Ook de profeet Jesaja beschrijft zichzelf in het derde lied van de Dienaar van de Heer uitdrukkelijk als een leerling. Dat zegt hij tot twee maal toe. Helaas zijn precies deze woorden wegvertaald in het lectionarium, en daarom lazen we deze lezing niet uit het lectionarium maar uit de Willibrord-vertaling uit 1995. Jesaja ziet zichzelf, hoe oud hij ook is, als een leerling en daarmee als iemand die dorst naar onderricht en wijsheid. God heeft hem als een leerling leren spreken en wekt hem in de morgen om als een leerling toe te horen. Juist in tijden van nood en vervolging blijft hij als een leerling op God vertrouwen.
Bijbels en spiritueel gezien blijft een mens levenslang een leerling. Volgens Oudtestamentische gewoonte worden Joodse kinderen ingewijd in de wet en de wijsheid van de Heer en als volwassenen blijven zij daarin lernen. Daar dient de rust van de sabbat voor. Men kreeg in de loop der geschiedenis ook oog voor deugden, krachten van God die een mens leren om goed te leven, zoals geloof, hoop en liefde, en ook bijvoorbeeld matigheid, nederigheid en geduld. Tegenwoordig speelt de vraag naar competenties: hoe leer ik goed om te gaan met mijn leerlingen, collega’s, mijn personeel?

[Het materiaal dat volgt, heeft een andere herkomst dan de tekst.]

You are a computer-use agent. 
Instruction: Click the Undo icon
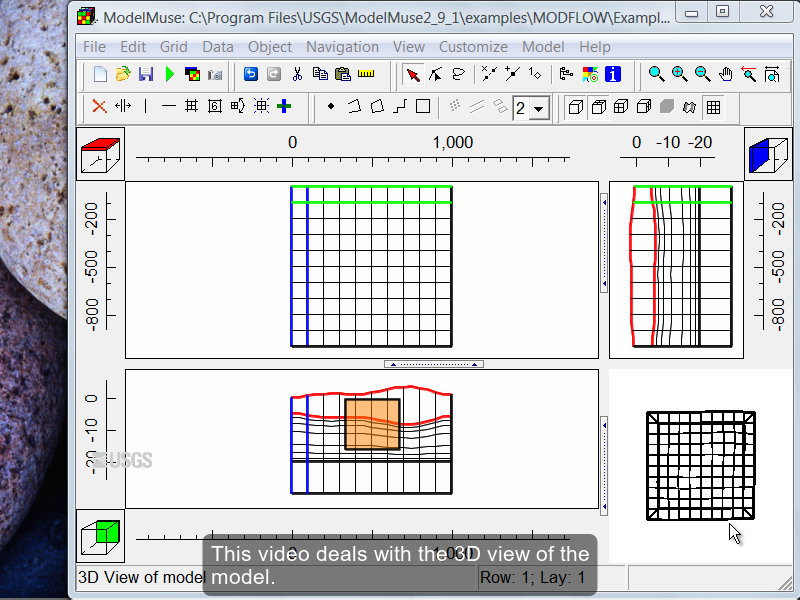(250, 74)
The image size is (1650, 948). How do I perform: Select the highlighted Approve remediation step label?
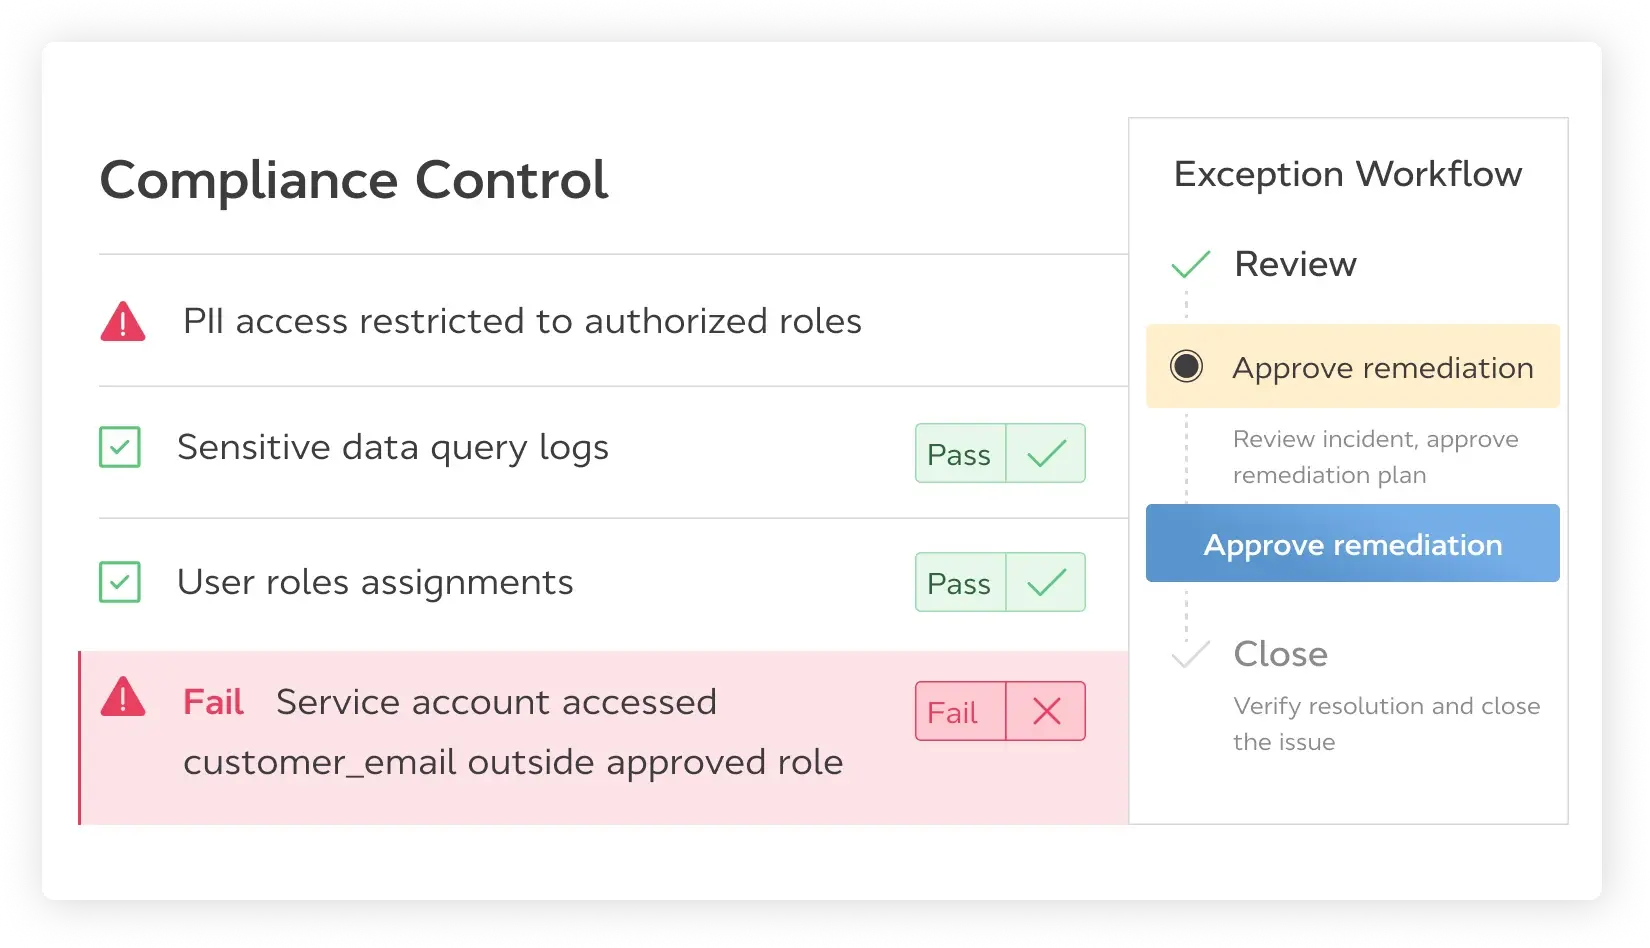[x=1382, y=368]
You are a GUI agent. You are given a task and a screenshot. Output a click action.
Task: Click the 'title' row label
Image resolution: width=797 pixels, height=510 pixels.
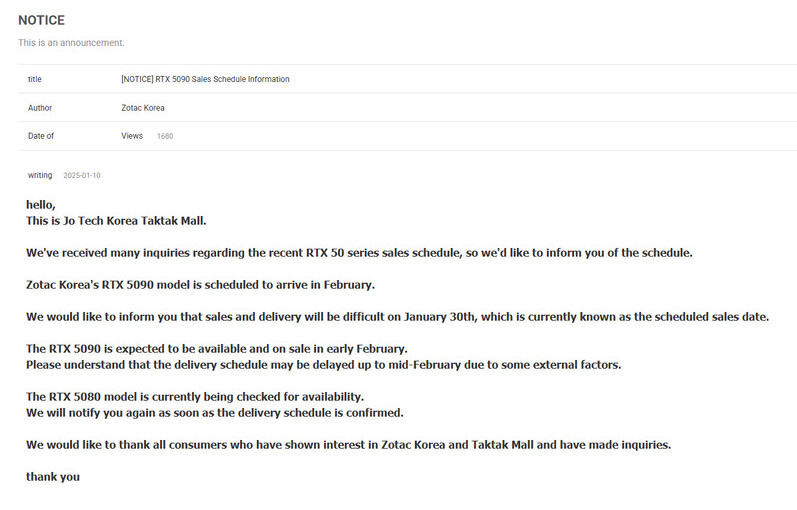pyautogui.click(x=35, y=79)
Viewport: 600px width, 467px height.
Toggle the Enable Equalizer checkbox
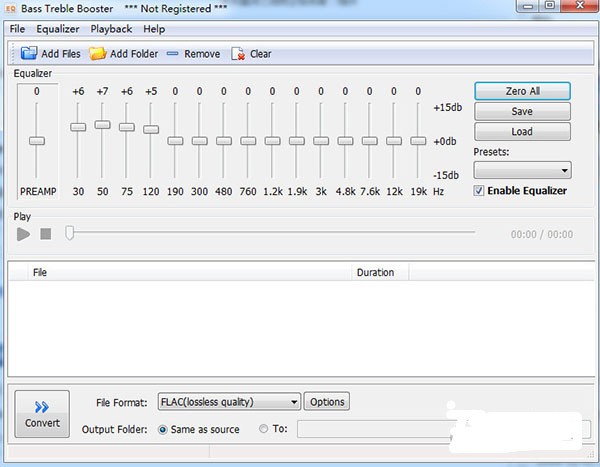click(479, 191)
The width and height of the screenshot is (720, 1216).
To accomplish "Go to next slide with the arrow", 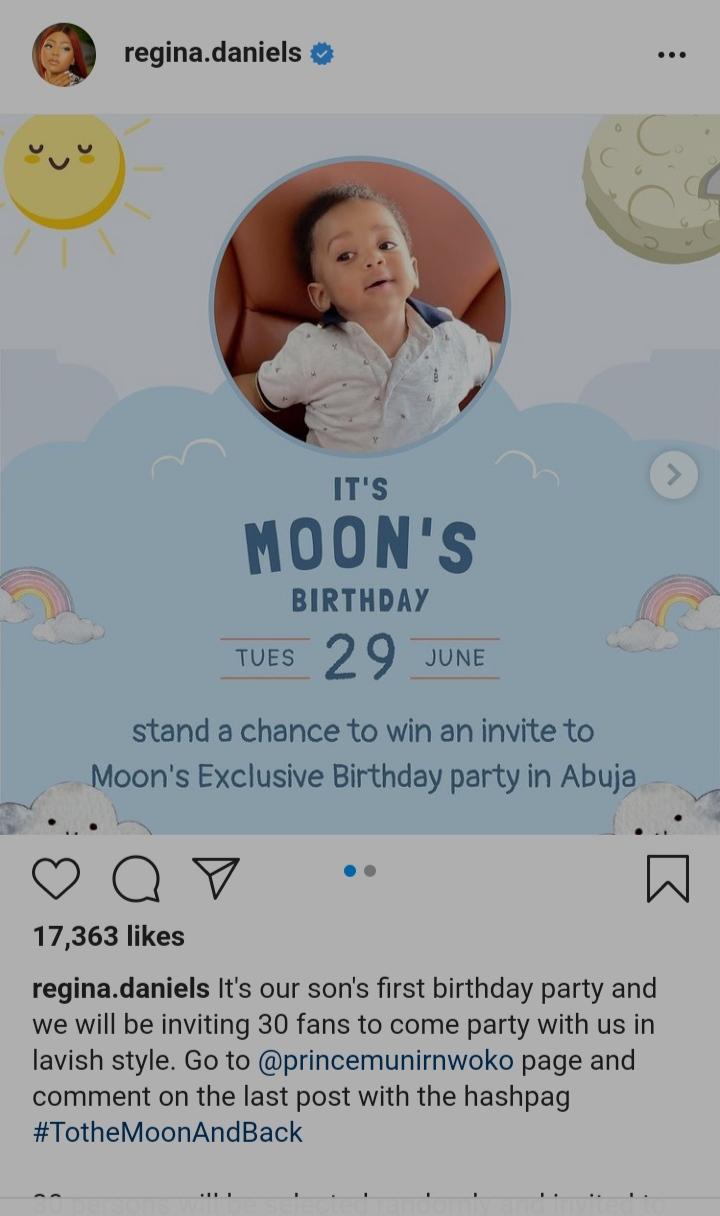I will coord(674,475).
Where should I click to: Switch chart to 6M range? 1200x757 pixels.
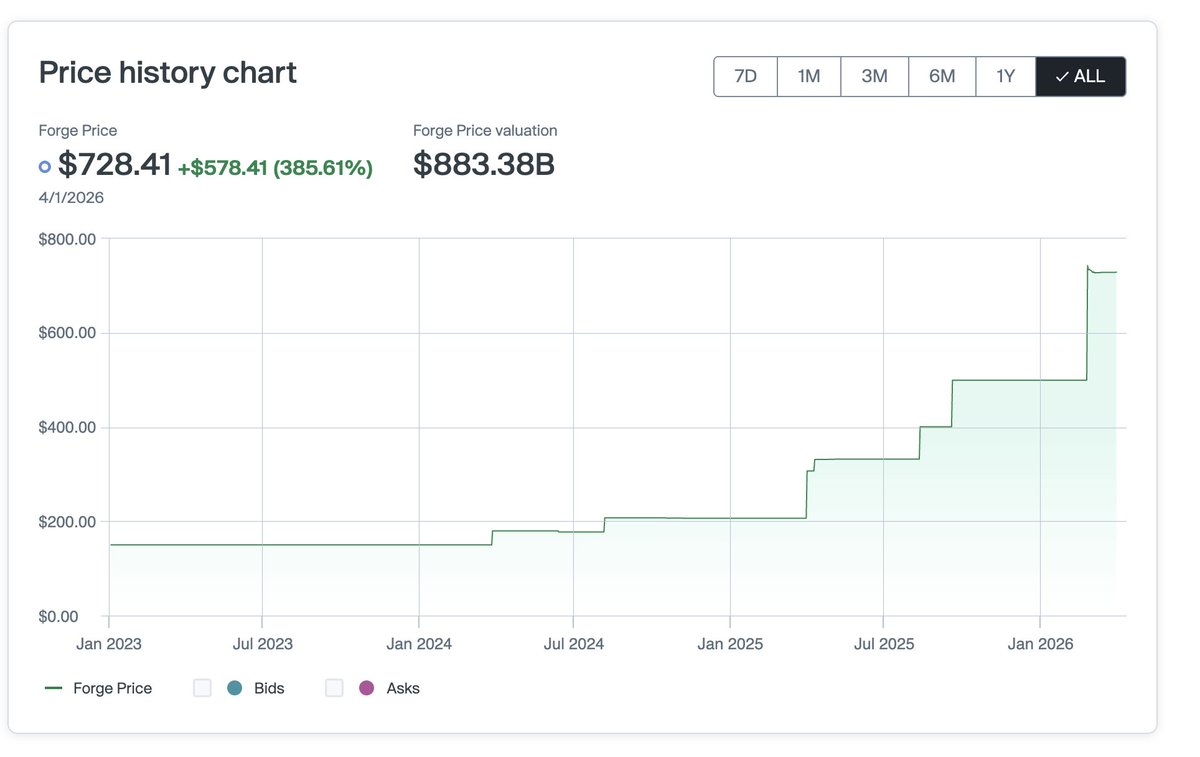tap(942, 77)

Hoe kan ik een goede leraar, collega of leidinggevende zijn?
Wij staan aan de vooravond van de Goede Week, de week waarin de Heer Jerusalem binnentrekt. Hij treedt daar als leraar op in de tempel en wordt daar gevangen genomen en gemarteld. Daar loopt hij zijn kruisweg en wordt hij aan het kruis gehangen. De kerk leeft vanuit het geloof dat zijn weg levengevend is en uitloopt op de echte vreugde van Pasen: nieuw leven van Godswege door de dood heen. Kunnen wij daar iets van leren? Welk licht werpt dat op de moeilijke momenten van ons leven? Krijgen wij een woord aangereikt dat onze dorst lest?